Sosyal Adanışımız: Vakıflar

İnsan, Allah Teâlâ tarafından farklı kabiliyetlerle donatılarak yaratılmıştır. İnsanın yapısına işlenen bu kabiliyetler ‘halife’ olabilme ile ‘fitne çıkarma ve kan dökme’ olarak özetlenmiştir. İnsan, her iki kabiliyete de sahip varlık; ya insanlığın ve imanın gereği halife gibi davranacak ya da isyanın ve itaatsizliğin gereği kan dökecek, fesat çıkaracak.

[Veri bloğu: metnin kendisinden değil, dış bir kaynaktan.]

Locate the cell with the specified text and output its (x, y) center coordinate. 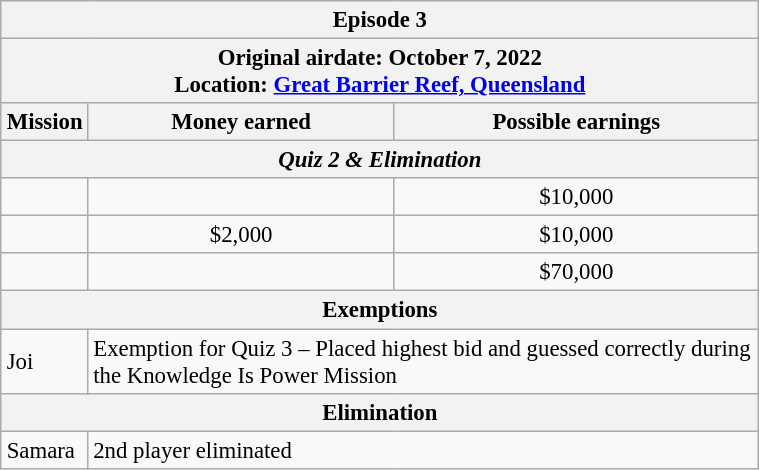
$2,000 (241, 235)
Money earned (241, 122)
Quiz 2 & Elimination (380, 160)
Elimination (380, 412)
Joi (44, 360)
2nd player eliminated (423, 450)
Exemption for Quiz 3 – Placed highest bid and guessed correctly during the Knowledge Is Power Mission (423, 360)
Samara (44, 450)
Exemptions (380, 310)
Possible earnings (576, 122)
Episode 3 (380, 20)
Mission (44, 122)
$70,000 (576, 272)
Original airdate: October 7, 2022Location: Great Barrier Reef, Queensland (380, 70)
For the text-containing cell, return its midpoint in (X, Y) coordinate format. 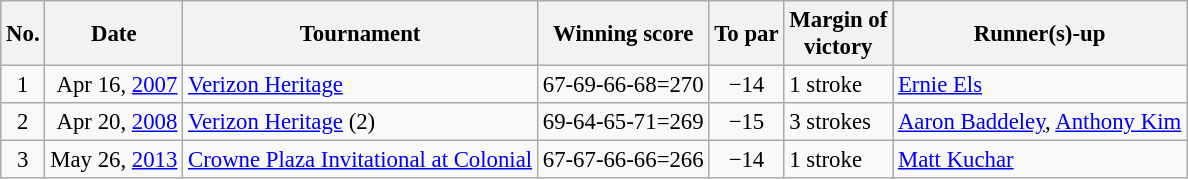
Runner(s)-up (1040, 34)
Tournament (360, 34)
69-64-65-71=269 (623, 122)
−15 (746, 122)
Crowne Plaza Invitational at Colonial (360, 160)
Apr 16, 2007 (114, 85)
Winning score (623, 34)
Ernie Els (1040, 85)
1 (23, 85)
Matt Kuchar (1040, 160)
Verizon Heritage (2) (360, 122)
3 strokes (838, 122)
Apr 20, 2008 (114, 122)
Verizon Heritage (360, 85)
67-69-66-68=270 (623, 85)
3 (23, 160)
2 (23, 122)
May 26, 2013 (114, 160)
No. (23, 34)
Margin ofvictory (838, 34)
Date (114, 34)
Aaron Baddeley, Anthony Kim (1040, 122)
67-67-66-66=266 (623, 160)
To par (746, 34)
Provide the (x, y) coordinate of the cell's center where the given text is located.  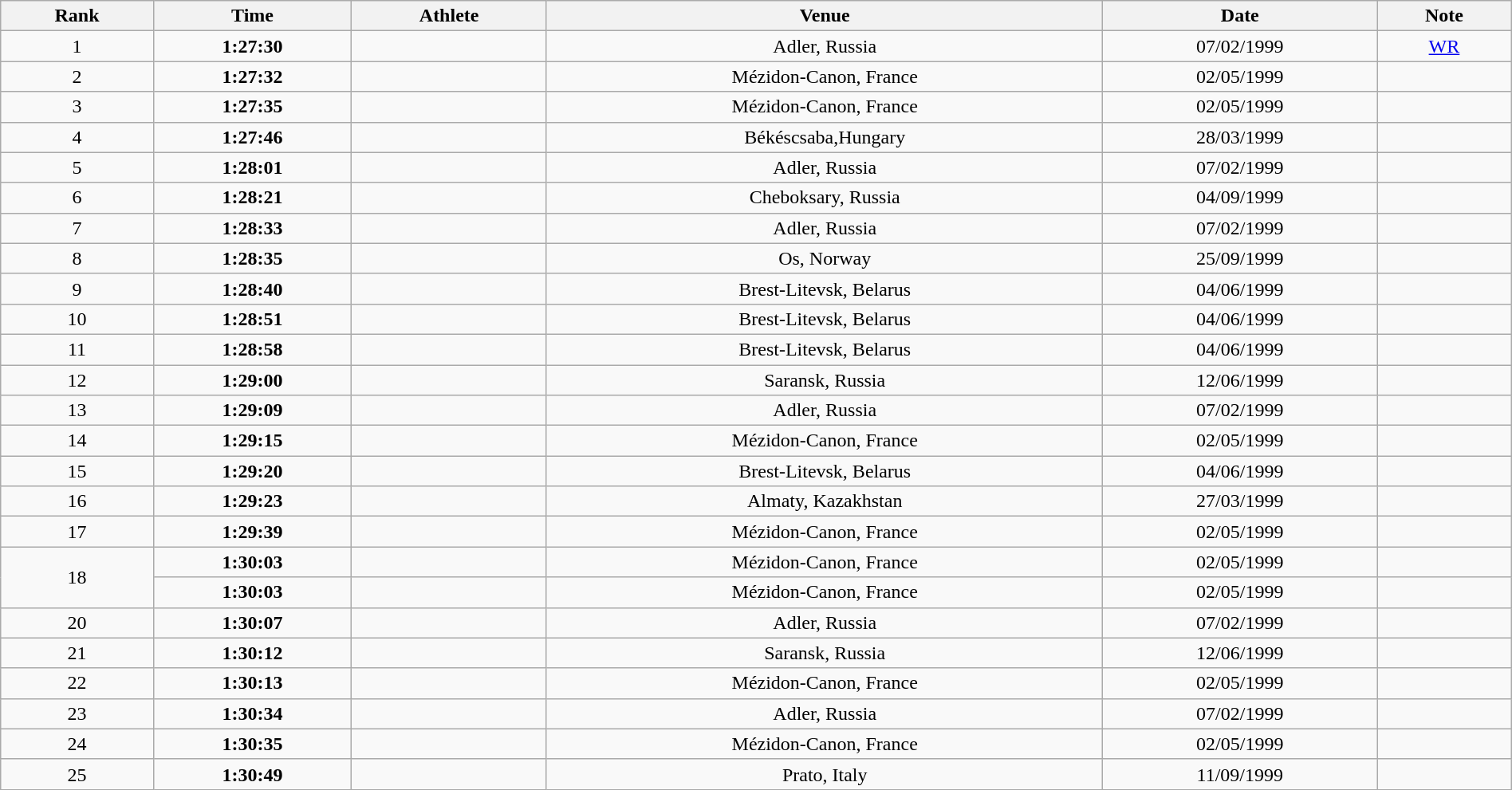
04/09/1999 (1240, 198)
11 (77, 349)
15 (77, 471)
1 (77, 46)
Cheboksary, Russia (825, 198)
1:29:09 (252, 411)
1:28:01 (252, 167)
1:30:35 (252, 744)
1:28:21 (252, 198)
1:29:20 (252, 471)
7 (77, 228)
WR (1445, 46)
Date (1240, 16)
1:28:40 (252, 289)
1:27:46 (252, 137)
25/09/1999 (1240, 258)
13 (77, 411)
18 (77, 577)
12 (77, 380)
1:30:07 (252, 623)
1:28:35 (252, 258)
20 (77, 623)
9 (77, 289)
2 (77, 77)
Almaty, Kazakhstan (825, 502)
1:27:35 (252, 107)
17 (77, 532)
8 (77, 258)
22 (77, 683)
1:27:30 (252, 46)
1:29:39 (252, 532)
25 (77, 774)
28/03/1999 (1240, 137)
Békéscsaba,Hungary (825, 137)
21 (77, 653)
27/03/1999 (1240, 502)
1:29:15 (252, 441)
1:28:33 (252, 228)
1:27:32 (252, 77)
1:28:51 (252, 319)
Time (252, 16)
11/09/1999 (1240, 774)
1:29:23 (252, 502)
1:30:13 (252, 683)
24 (77, 744)
6 (77, 198)
10 (77, 319)
1:29:00 (252, 380)
14 (77, 441)
Prato, Italy (825, 774)
23 (77, 714)
3 (77, 107)
1:30:34 (252, 714)
4 (77, 137)
Os, Norway (825, 258)
16 (77, 502)
1:30:12 (252, 653)
1:30:49 (252, 774)
1:28:58 (252, 349)
Athlete (450, 16)
5 (77, 167)
Venue (825, 16)
Note (1445, 16)
Rank (77, 16)
Output the [X, Y] coordinate of the center of the cell containing the given text.  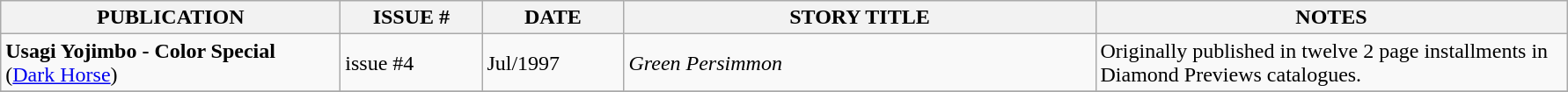
Usagi Yojimbo - Color Special(Dark Horse) [171, 63]
Green Persimmon [860, 63]
Originally published in twelve 2 page installments in Diamond Previews catalogues. [1331, 63]
ISSUE # [412, 18]
Jul/1997 [553, 63]
DATE [553, 18]
NOTES [1331, 18]
issue #4 [412, 63]
PUBLICATION [171, 18]
STORY TITLE [860, 18]
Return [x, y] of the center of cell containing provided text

Şimdiye kadar gelmiş ve kıyamete kadar da var olacak İslam Ümmeti, imtihanın bu safhasında halife vasfını kabul etmiştir. Tabi ki imanın bir yansıması olarak. Halifelik vasfını kabul eden Müslümanlar bu vasfın gerekliliklerini de olduğu gibi hayatlarına aktarmaya çalışmışlardır. Halifelik vasfının sosyal hayata yansıyan en önemli kurumu ‘vakıflar’ olmuştur. Peki, vakıf ne demektir? Vakıf;
– İslam Ümmeti’nin bir yandan kardeşlik diğer yandan insanlık anlayışının hayata yansıdığı kurumdur.
– ‘Toplumsal düzeyde ne yapabilirim?’ düşüncesinin Müslümanca dillendirilmesidir.
– ‘Her şeyi devletten beklememek gerekir’ felsefesinin tanımıdır.
– İslam düşünme ve yönetim sisteminin medeniyet algısıdır.
– İnsanların zihnine sokulmak istenen fitnelerin bertaraf edildiği eğitim kurumudur.
– İhtiyaç sahiplerine kol kanat geren İslam’ın izzet elidir.
Vakıf kelimesi sözlükte; durulan yer veya ayakta duran anlamlarında kullanılan Arapça bir kelimedir. İslam literatüründe ise vakıf kavramı “Mülk edinilmesi caiz olan herhangi bir malı, alışverişten men ederek -varsa gelirini de- Allah rızası için hayır yolunda tasadduk etmek” olarak açıklanmıştır. Bu ifadeyle vakfedilen şey her neyse ancak hayır yolunda kullanılır ve mülkiyeti insanlara ait olmaksızın hayır talep edenlerin malı olur.
Vakıf, adanmadır. İnsanın kendisini Allah’a, ümmete, ilme adamasıdır. Farklı bir yönüyle de fedakârlık, diğerkâmlık, isargibi halifeye yakışan davranışların imanlı gönüllerde yer bulmasıdır. Bu düsturu benimseyenler neleri varsa onu adamış, yani vakfetmişlerdir. Malı olan malını, ilmi olan ilmini, zamanı olan zamanını, aklı olan aklını, evladı olan evladını Allah yoluna adamıştır. Böylece İslam’ın tükenmeyen kaynağı imanlı ve dertli gönüllerde kendiliğinden ortaya çıkmıştır.
Vakıf, toplumda yaşanan sıkıntılara çare olduğu gibi toplumu oluşturan bireylere de “Dert’imizin ne olması gerektiğini öğreten” mekânlardır. Küresel sömürü sisteminin insanımızın gündemine taşıdığı geçim derdinin ya da lüks yaşama derdinin ‘dert’ olmadığının anlatıldığı yerlerdir. Asıl derdimizin “İman ve sorumlulukları, Ahlakın hayata aktarılması, Birlikte hareket edebilme mekanizmasının kazanılması…” olduğu vurgulanır. (Bir bakalım kendimize. Derdimiz ne?)
Vakfın ömrü dünyanın eceliyle sınırlıdır. Zaten dünya hayatı bittiğinde vakıf da vakfedilen de kalmayacaktır. Araziler, binalar ve ilim kendi kendini devam ettiremeyecek olduğuna göre bunların devamını ‘Vakıf İnsanlar’ sağlayacaktır. Vakıf İnsanlar, sorumluklularını yerine getirmeye devam ettikçe Rabbimizin lütfuna mazhar olacaklardır. Sorumlulukların yerine getirilmediği yerlerde ise hesabı herkes üzerine alsın.